Slaw shows up on the menu a lot. It’s not that overly creamy, soggy stuff from the grocery store deli. It is thin shreds of cabbage and carrot lightly dressed with a vinaigrette or a light sweet and sour dressing like the one here. Slaw is so versatile. It marries well with Asian and Mexican flavors. It’s quick and easy. Finally, cabbage lasts for a long time in the fridge unlike other greens.

I made this one to go with Friday falafel.

adapted from Bobby Flay’s Creamy Cole Slaw

make 4 generous servings in 10 minutes

1/2 head savoy cabbage, finely shredded (I learned about Savoy cabbage from Marcella Hazan. It is a cross between cabbage and lettuce . . . less dense than run of the mill green cabbage).
1 large carrot, finely shredded
1/3 cup best-quality mayonnaise
1 tablespoons sour cream
1 teaspoon onion powder (I was desperate to get the meal on the table and didn’t want to take the time to chop one more thing so I threw this in instead. The original recipe calls for 2 TBS grated onion.)
1 tablespoons sugar, or to taste
1 tablespoons white vinegar
1/2 tablespoon dry mustard
1 teaspoon beau monde seasoning (The original recipe calls for celery salt which I didn’t have.)
Salt and freshly ground pepper

Combine the shredded cabbage and carrots in a large bowl. Whisk together the mayonnaise, sour cream, onion, sugar, vinegar, mustard, celery salt, salt, and pepper in a medium bowl, and then add to the cabbage mixture. Mix well to combine and taste for seasoning; add more salt, pepper, or sugar if desired.

Me:    A (I usually eat half of the bowl before it makes it to the table)

Scott:  B

Luca: B-

Alia: F (This is something Alia hasn’t warmed up to but I still put it on her plate.)

You won’t want to miss tomorrow’s post, “The Other T Word”!

After the Bliss Redux

Thursday night yoga and then out for a late birthday celebration for me. No potatoes and hash browns. No Jimmy John’s. A dirty martini though. Can’t go wrong with that.
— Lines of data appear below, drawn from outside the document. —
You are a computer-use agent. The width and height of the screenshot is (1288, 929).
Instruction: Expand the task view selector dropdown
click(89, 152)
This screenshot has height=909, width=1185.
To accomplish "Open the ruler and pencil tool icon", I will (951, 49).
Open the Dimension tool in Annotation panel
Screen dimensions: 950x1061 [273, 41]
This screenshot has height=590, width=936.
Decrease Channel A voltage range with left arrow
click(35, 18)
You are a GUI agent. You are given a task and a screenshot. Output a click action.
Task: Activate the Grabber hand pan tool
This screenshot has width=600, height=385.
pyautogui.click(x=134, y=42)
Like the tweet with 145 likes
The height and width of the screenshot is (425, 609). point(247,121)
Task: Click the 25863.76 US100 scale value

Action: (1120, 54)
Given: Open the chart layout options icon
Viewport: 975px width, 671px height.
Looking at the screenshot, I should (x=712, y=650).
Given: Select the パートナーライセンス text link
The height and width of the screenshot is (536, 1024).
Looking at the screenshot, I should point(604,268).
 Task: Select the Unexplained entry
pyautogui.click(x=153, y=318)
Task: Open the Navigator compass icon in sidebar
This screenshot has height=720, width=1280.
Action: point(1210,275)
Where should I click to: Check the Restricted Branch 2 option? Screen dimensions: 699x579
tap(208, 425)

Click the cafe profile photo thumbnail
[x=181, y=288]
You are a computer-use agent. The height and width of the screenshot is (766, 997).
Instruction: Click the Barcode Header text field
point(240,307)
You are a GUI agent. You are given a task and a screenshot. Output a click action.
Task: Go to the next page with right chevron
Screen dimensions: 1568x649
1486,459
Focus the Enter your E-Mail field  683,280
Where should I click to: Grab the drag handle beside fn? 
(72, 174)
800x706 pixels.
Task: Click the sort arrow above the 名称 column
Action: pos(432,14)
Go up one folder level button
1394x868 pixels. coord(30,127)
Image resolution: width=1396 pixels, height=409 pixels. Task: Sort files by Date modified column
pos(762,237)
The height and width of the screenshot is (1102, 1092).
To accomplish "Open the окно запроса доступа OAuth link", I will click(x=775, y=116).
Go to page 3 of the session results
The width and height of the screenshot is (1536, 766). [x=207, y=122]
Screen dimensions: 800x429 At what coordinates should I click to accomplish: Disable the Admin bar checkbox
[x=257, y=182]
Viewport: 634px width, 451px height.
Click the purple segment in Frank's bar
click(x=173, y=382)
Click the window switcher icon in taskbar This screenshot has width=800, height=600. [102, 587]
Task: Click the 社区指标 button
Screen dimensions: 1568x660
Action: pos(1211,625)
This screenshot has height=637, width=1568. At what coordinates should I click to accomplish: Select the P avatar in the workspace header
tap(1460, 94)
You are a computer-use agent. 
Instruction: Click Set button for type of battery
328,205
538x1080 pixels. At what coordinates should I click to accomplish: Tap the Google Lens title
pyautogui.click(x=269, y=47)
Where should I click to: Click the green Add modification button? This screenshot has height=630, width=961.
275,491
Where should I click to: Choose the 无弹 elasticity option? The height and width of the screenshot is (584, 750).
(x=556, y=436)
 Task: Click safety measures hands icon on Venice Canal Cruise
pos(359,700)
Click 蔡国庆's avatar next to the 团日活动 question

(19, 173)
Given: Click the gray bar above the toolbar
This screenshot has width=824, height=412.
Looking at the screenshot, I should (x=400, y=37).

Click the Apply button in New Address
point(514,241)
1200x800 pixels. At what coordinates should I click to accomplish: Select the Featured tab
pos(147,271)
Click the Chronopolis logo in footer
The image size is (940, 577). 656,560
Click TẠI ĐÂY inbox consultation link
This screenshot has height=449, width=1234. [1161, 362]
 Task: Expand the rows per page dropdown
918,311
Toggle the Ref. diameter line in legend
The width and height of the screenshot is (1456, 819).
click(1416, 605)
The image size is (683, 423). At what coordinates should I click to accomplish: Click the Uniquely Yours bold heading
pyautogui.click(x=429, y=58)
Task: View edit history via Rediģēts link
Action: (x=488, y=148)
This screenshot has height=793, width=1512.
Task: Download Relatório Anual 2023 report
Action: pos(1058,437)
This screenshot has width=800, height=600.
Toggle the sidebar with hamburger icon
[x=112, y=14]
Back at the ranch, Scott made an old stand-by for dinner – what I often refer to as the egg potato salad thing. The recipe lives in one of the stand-by recipe binders in the photo. That’s where I keep most of the recipes I find online or in magazines, although I have been relying on Pinterest a lot lately. Do you have a system for keeping track of recipes?

Yes, eggs and potatoes again. This is the real world and sometimes there are repeats in the real world. Actually, LOTS of times there are repeats. This is a good recipe to have in your arsenal. You probably have all the ingredients (or approximations) kicking around in the fridge. We don’t always have spinach. Romaine works just as well. We also don’t use 2 pounds of greens – maybe most of the head of Romaine or about 3/4 a bag of spinach. Once you put the dressing on, you must eat the greens. They don’t keep . . . at all. So, I just dress what I think we will eat. I love the dressing. It has lots of vinegar so there is a nice tang. I use sherry vinegar if I have it. It is complex, but has a softness to it at the same time. The Dijon mustard adds a nice punch.

Tomorrow, I am hanging up my yoga pants and cooking again. Hint: it rhymes with ‘awful’.


Me:     I was having a drink, remember?

Scott: A (“That’s one of my favorites”)

Luca:  A (“Hmm. I’d give it an A, but not an A+ because there are some things that are better, but it IS good”)

Alia:   D (This is one of her unfavorite meals due to the presence of crunchy greens. She did eat the egg and potato, however)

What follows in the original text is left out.